Radius of convergence of complex series around 0+i

Question

Let $f(z):=\frac{\sin z}{z(z-\pi)(z+\pi)}$. What is the radius of convergence of the series $$ \sum_{n=0}^{\infty} \frac{f^{(n)}(i)}{n!}(z-i)^n\quad\text{?} $$Explain.

My Attempt :

Note that the series in question is just the Taylor series of the function $f(z)$ about the point $i$. So the solution reduces to determining the distance between the closest non-removable isolated singularity and the point $0+i$. All of the isolated singularities are removable and we must conclude that the radius of convergence is $\infty$. I verify that the singularities are all removable below.

$$ \lim_{z\to 0} \frac{\sin z}{z(z-\pi)(z+\pi)} =-1/\pi^2 $$ $$ \lim_{z\to \pi} \frac{\sin z}{z(z-\pi)(z+\pi)} =-1/2\pi^2 $$ $$ \lim_{z\to -\pi} \frac{\sin z}{z(z-\pi)(z+\pi)} =-1/2\pi^2 $$

Answer 1

Note that

The radius of convergence is the distance to the nearest singularity for the function $f(z)$.

Answer 2

$f(z)=\frac{\sin z}{z(z-\pi)(z+\pi)}=\sum_{n=0}^{\infty}a_n (z-i)^n$ ,where $a_n=\frac{f^n(i)}{n!}$ , provided $f(z)$ is analytic in the region containing $i\in \mathbb C$.

Now singularities of $f(z)$ are $0$ , $\pi$ , $-\pi$.
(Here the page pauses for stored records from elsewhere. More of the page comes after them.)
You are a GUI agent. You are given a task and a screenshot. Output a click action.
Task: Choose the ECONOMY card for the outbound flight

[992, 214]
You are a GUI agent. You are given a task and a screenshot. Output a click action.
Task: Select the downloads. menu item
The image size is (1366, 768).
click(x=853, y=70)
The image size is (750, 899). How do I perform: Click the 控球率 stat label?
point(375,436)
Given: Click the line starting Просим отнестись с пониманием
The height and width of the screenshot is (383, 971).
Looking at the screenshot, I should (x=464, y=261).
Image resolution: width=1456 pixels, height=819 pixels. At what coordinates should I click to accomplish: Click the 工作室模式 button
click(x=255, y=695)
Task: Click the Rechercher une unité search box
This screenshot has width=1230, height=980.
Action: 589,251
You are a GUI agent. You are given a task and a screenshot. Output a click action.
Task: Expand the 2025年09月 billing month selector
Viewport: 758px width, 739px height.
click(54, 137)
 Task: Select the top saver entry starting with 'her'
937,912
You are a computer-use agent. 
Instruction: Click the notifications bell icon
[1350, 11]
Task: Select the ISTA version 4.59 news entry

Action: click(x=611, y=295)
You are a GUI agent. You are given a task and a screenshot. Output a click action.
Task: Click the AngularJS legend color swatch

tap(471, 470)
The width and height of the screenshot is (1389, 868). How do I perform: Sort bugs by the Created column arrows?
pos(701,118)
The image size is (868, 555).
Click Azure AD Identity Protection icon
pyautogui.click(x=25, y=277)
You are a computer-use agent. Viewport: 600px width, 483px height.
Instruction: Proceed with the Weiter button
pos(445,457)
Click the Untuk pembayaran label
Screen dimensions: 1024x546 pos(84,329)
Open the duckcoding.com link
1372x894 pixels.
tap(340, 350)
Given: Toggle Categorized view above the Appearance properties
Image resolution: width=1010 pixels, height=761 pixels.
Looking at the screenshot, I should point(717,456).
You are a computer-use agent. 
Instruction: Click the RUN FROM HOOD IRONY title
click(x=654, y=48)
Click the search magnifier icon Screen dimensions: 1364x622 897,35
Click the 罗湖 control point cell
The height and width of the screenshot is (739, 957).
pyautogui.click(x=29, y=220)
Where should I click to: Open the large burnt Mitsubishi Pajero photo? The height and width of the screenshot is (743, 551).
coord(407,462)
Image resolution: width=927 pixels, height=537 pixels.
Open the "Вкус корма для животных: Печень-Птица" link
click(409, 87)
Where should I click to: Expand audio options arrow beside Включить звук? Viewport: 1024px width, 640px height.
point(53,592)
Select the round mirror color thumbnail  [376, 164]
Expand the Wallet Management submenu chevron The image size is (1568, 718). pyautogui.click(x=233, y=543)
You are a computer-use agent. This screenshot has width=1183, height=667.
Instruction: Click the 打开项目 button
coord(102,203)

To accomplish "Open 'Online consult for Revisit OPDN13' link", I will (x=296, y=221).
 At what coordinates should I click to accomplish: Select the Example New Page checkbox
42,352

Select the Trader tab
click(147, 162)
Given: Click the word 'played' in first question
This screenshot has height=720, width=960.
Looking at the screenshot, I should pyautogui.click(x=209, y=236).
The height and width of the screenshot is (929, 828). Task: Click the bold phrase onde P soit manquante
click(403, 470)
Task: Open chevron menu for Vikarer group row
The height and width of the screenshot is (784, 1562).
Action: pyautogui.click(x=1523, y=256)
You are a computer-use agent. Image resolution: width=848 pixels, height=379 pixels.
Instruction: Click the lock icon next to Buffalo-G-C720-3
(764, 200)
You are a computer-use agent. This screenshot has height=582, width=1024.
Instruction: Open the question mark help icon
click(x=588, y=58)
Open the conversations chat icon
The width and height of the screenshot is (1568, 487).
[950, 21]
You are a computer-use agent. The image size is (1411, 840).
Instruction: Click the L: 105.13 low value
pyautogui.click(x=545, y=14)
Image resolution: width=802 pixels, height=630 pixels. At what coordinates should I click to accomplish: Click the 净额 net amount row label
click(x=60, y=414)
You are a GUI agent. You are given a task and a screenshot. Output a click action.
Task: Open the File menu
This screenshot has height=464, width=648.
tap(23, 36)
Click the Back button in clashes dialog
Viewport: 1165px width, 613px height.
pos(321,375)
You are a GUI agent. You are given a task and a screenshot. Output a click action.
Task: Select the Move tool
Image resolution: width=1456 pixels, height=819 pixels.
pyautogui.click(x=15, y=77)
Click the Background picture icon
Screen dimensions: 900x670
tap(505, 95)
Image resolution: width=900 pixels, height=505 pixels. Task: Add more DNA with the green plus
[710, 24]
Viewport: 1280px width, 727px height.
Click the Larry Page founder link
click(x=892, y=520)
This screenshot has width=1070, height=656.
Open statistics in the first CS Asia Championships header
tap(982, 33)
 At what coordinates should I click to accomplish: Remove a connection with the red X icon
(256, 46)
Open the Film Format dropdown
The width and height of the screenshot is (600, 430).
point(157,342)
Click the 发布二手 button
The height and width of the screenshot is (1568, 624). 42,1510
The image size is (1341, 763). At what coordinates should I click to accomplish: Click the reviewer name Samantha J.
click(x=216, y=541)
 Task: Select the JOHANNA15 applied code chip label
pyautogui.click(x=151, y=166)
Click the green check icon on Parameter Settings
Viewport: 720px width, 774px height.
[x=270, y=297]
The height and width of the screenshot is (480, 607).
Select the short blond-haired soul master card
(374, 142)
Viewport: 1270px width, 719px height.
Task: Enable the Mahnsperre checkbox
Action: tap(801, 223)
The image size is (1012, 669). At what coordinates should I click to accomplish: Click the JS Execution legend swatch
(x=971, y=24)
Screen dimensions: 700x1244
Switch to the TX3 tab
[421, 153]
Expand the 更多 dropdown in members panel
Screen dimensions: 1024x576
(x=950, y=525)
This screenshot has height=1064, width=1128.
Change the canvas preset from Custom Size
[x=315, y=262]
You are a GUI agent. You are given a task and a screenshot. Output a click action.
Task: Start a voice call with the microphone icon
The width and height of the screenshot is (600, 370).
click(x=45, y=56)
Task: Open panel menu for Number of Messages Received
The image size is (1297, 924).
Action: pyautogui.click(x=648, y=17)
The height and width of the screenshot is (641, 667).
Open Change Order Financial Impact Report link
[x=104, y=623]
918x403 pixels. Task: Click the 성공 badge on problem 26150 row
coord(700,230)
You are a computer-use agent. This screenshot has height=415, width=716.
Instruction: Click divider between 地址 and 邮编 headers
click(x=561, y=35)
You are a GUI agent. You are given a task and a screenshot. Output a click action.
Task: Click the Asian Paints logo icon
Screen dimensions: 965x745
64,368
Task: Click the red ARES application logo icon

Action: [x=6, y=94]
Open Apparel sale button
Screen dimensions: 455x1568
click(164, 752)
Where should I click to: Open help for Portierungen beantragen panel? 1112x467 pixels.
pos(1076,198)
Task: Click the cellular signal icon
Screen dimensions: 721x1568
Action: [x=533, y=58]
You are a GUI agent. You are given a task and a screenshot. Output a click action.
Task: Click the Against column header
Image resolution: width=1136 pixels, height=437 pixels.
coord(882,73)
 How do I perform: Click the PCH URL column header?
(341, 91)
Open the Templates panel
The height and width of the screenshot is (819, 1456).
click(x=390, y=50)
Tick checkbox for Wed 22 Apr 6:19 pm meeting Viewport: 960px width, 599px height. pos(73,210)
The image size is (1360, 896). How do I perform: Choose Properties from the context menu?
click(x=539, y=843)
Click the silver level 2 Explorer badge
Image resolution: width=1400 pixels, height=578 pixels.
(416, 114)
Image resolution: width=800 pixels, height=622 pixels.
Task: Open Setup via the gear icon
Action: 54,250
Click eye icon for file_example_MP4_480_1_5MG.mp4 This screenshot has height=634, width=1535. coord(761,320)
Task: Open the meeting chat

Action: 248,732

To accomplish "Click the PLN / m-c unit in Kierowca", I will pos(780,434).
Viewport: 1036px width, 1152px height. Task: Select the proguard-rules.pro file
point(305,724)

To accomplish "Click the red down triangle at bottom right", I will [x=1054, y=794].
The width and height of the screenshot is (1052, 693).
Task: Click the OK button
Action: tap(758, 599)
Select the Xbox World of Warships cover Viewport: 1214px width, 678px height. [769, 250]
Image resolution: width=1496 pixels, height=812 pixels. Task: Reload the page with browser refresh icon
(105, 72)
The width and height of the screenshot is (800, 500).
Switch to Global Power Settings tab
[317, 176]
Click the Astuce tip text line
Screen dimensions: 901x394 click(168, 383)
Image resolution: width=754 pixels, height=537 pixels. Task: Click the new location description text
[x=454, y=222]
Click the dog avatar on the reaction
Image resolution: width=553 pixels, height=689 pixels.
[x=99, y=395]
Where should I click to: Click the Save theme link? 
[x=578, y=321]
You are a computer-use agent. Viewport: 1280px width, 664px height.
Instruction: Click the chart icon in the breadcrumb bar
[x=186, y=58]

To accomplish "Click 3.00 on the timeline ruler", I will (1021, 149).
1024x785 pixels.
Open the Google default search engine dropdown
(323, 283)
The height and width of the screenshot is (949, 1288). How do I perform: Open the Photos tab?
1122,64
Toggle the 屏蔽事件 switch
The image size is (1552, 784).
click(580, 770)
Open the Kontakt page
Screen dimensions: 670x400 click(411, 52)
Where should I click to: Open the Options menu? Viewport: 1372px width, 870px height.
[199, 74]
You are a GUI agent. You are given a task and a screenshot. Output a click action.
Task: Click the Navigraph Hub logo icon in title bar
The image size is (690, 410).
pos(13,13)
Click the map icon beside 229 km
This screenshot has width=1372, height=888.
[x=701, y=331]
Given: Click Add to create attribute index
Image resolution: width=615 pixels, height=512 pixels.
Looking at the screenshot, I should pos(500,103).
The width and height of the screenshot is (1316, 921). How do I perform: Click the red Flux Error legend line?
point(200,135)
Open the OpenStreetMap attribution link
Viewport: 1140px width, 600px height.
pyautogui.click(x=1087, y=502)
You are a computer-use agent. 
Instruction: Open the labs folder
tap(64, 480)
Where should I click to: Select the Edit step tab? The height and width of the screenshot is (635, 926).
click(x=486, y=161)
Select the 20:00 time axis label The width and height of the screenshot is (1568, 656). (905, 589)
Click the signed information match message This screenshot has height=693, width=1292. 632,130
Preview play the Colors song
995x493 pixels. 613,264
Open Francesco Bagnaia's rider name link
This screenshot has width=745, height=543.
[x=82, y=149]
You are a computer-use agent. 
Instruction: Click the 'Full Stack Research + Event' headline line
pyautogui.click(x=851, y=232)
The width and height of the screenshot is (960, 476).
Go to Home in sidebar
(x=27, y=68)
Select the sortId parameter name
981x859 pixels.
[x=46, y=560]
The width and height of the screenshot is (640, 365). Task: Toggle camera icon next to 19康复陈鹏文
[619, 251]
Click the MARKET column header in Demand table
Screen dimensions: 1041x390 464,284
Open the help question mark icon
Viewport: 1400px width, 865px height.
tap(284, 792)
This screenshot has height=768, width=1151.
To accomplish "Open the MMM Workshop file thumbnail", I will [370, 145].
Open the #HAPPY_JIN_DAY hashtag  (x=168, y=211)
Now $f(z)$ is analytic in $C:|z-i|=R$ where $R>0$ such that $0,\pi,-\pi\not \in C$.

So, $R<1$. Because if $R\ge 1$ then the circle $C$ contains at least the point $0$.

i.e. , the radius of convergence is $1$.

Answer 3

After editing my attempt to change the RoC to $\infty$ from $\mathbb{C}$ I believe my attempt is correct.